Emprunts toxiques à Bourg-la-Reine ou la gestion de « bon père de famille »

Amis réginaburgiens, l’heure est grave. Nous avons longtemps cru que la mairie, à défaut d’être active dans sa gestion, de s’inspirer des meilleures pratiques, voire tout simplement de rendre un service attendu par tous ses concitoyens avaient au moins une qualité. Oui, une. Celle-ci aurait été gérée en « bon père de famille ». Voilà l’antienne qui revient ad nauseam.

 Qu’apprenons-nous depuis hier ? Des élus locaux se sont fourvoyés dans l’argent facile, la dette sans intérêts. C’est désormais sur tous les médias : au moins 5500 villes ont souscrit des emprunts dits « toxiques ». Aujourd’hui en première page de LeMonde.frLibération en parlait hier. Mediapart a même réalisé un reportage dans la commune d’Unieux sur ce sujet. Encore plus intéressant, Libération fournit une carte recensant les villes ayant succombé à ces facilités.

Pourquoi exposer dans notre webzine local ce problème d’abord national ? Tout simplement, parce que visiblement l’équipe de Jean-Noël Chevreau a des penchants pour la finance de casino ! En effet, on peut retrouver notre bonne vieille commune de Bourg-la-Reine, qui, sur les sujets essentiels, sait innover.

Notre « bon père de famille », apparemment tient aussi du golden boy de la City, et il a donc choisi deux prêts suspects:

Commençons déjà par noter l’ironie du TipTop Euribor. Tout dans ce nom fleure bon le produit créé ad hoc pour attraper le gogo, mais bon passons, ce n’est pas l’essentiel. Le plus important, c’est bien sûr, les surcoûts occasionnés par ces produits. Et là, on retrouve toute la puissance de la gestion de « bon père de famille ». En effet, la souscription de ces emprunts a occasionné un surcoût total de près de 600000€.

Non, cher lecteur, tu as bien compté les zéros. Tu as bien lu : six -cent-mille-euros. Oui, les traders gérant la mairie auraient gaspillé ces sous au lieu d’investir dans des structures qui auraient été utiles pour notre ville : crèches, rénovation d’écoles, co-financement d’infrastructure permettant l’émergence d’un vrai centre-ville. Bref, toutes ces choses que l’on attend quand une ville est gérée normalement.

Maintenant se pose la question du pourquoi.

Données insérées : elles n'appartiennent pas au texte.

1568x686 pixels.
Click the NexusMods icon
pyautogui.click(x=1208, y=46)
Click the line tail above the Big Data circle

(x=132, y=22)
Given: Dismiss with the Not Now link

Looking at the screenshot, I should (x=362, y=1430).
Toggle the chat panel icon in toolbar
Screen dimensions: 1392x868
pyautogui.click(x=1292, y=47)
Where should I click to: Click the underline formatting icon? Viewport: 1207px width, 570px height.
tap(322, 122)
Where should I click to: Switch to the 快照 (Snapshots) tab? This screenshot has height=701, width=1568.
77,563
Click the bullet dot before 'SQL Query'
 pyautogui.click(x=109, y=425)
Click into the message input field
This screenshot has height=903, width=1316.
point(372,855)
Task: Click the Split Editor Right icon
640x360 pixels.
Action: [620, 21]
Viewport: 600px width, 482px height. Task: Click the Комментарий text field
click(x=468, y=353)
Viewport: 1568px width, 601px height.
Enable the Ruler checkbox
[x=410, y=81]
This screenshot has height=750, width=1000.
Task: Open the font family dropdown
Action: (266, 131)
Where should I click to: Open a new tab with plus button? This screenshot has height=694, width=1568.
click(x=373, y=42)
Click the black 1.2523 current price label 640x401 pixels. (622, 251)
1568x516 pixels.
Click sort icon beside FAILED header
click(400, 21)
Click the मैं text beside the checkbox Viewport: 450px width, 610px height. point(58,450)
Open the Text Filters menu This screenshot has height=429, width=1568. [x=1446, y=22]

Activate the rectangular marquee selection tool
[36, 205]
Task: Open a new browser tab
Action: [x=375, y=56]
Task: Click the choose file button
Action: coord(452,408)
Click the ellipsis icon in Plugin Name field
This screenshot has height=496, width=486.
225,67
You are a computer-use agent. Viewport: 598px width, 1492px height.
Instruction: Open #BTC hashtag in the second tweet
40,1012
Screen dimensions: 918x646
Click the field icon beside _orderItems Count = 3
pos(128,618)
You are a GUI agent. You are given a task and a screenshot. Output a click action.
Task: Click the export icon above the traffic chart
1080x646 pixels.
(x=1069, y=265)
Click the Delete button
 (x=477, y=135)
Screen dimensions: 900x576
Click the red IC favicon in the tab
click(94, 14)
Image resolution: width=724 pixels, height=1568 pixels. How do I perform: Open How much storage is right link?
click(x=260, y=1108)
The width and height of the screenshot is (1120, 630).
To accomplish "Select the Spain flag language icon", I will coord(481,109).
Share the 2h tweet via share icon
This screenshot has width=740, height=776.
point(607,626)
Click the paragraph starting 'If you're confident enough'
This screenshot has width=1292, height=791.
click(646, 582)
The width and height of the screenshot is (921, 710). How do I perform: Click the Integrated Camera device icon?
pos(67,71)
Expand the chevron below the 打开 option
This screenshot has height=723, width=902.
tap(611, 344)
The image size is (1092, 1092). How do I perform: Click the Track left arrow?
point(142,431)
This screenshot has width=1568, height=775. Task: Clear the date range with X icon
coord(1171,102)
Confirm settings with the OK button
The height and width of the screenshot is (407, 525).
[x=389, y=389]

Comme dans toute bonne enquête policière on doit se demander « à qui profite le crime ? ». Déjà, à quoi servent ces produits financiers ? Et bien c’est simple, à maquiller l’aspect des comptes, afin de les rendre plus présentables. Il serait compliqué d’expliquer très précisément [1] les mécanismes comptables en jeu, mais pour donner une image, ce sont les mêmes produits qui ont permis à la Grèce de maquiller ses comptes afin de pouvoir faire semblant de satisfaire aux critères du pacte de stabilité.

Remarquons aussi le moment choisi pour la souscription de TOFIXMS+ [2]: février 2008, à l’approche de la campagne pour les municipales.

Ces révélations ont aussi une saveur toute particulière, lorsqu’on a en tête les propos infamant proférés par cette équipe au sujet de l’initiative citoyenne en faveur de la sauvegarde de la librairie du Verger des Muses. Ou bien pour le dernier projet pharaonique et probablement surdimensionné de médiathèque, alors même que le besoin n’a jamais clairement été identifié.

A ce sujet citons l’article de Mediapart, très éclairant sur ce qui peut motiver les élus locaux : «En 2007, mon prédécesseur a renégocié avec la banque pour augmenter le capital et allonger le remboursement jusqu’en 2025, afin de financer ses réalisations de fin de mandat : la médiathèque, le pôle service, la réfection de la rue principale…»

Le problème est toujours le même. Pour diriger, il faut choisir, et donc par définition, savoir exclure certains projets. Un jour, la démagogie finira par tous nous ruiner.

FBM

1 Pour faire simple, une partie des intérêts est transférée en risque, qui n’a pas à être comptabilisé (ces engagements sont en hors-bilan).

2 Vues les échéances, il doit s’agir d’une ligne de liquidités permettant de boucler le budget.